What to work on: Can you reproduce, word for word, the part of the records that opens with the line containing "Task: Click the WP monitor icon" and runs through the end of the records?

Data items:
--*--

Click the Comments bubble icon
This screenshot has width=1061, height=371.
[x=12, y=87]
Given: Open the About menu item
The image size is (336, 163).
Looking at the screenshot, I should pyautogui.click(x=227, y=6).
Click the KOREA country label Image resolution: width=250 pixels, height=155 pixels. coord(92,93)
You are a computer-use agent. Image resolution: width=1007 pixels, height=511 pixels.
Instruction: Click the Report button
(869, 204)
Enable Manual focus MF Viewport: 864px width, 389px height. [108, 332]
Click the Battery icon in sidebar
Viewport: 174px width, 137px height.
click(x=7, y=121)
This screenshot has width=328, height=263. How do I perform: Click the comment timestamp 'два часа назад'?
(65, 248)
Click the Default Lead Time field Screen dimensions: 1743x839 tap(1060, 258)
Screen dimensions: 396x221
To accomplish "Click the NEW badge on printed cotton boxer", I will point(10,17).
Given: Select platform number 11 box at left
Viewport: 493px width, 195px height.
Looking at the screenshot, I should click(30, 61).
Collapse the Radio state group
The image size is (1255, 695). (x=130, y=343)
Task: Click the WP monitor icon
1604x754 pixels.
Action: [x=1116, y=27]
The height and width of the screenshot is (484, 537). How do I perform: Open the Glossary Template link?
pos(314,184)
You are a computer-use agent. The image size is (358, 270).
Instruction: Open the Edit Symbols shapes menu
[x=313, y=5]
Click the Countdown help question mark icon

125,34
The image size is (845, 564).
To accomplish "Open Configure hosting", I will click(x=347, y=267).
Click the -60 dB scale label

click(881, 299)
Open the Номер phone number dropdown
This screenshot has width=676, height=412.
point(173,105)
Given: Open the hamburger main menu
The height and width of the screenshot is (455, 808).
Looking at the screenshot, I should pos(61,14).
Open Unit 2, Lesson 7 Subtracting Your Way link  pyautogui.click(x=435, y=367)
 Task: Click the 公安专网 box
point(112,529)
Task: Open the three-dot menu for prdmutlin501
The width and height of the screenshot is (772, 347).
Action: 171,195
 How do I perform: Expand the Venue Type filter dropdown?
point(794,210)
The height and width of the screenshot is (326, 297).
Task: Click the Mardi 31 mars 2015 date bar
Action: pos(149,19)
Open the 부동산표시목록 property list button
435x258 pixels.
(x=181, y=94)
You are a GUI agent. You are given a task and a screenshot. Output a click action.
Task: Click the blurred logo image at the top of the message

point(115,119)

--*--

Written solution:
Task: Click the WP monitor icon
1604x754 pixels.
Action: [x=1116, y=27]
The height and width of the screenshot is (484, 537). How do I perform: Open the Glossary Template link?
pos(314,184)
You are a computer-use agent. The image size is (358, 270).
Instruction: Open the Edit Symbols shapes menu
[x=313, y=5]
Click the Countdown help question mark icon

125,34
The image size is (845, 564).
To accomplish "Open Configure hosting", I will click(x=347, y=267).
Click the -60 dB scale label

click(881, 299)
Open the Номер phone number dropdown
This screenshot has width=676, height=412.
point(173,105)
Given: Open the hamburger main menu
The height and width of the screenshot is (455, 808).
Looking at the screenshot, I should pos(61,14).
Open Unit 2, Lesson 7 Subtracting Your Way link  pyautogui.click(x=435, y=367)
 Task: Click the 公安专网 box
point(112,529)
Task: Open the three-dot menu for prdmutlin501
The width and height of the screenshot is (772, 347).
Action: 171,195
 How do I perform: Expand the Venue Type filter dropdown?
point(794,210)
The height and width of the screenshot is (326, 297).
Task: Click the Mardi 31 mars 2015 date bar
Action: pos(149,19)
Open the 부동산표시목록 property list button
435x258 pixels.
(x=181, y=94)
You are a GUI agent. You are given a task and a screenshot. Output a click action.
Task: Click the blurred logo image at the top of the message

point(115,119)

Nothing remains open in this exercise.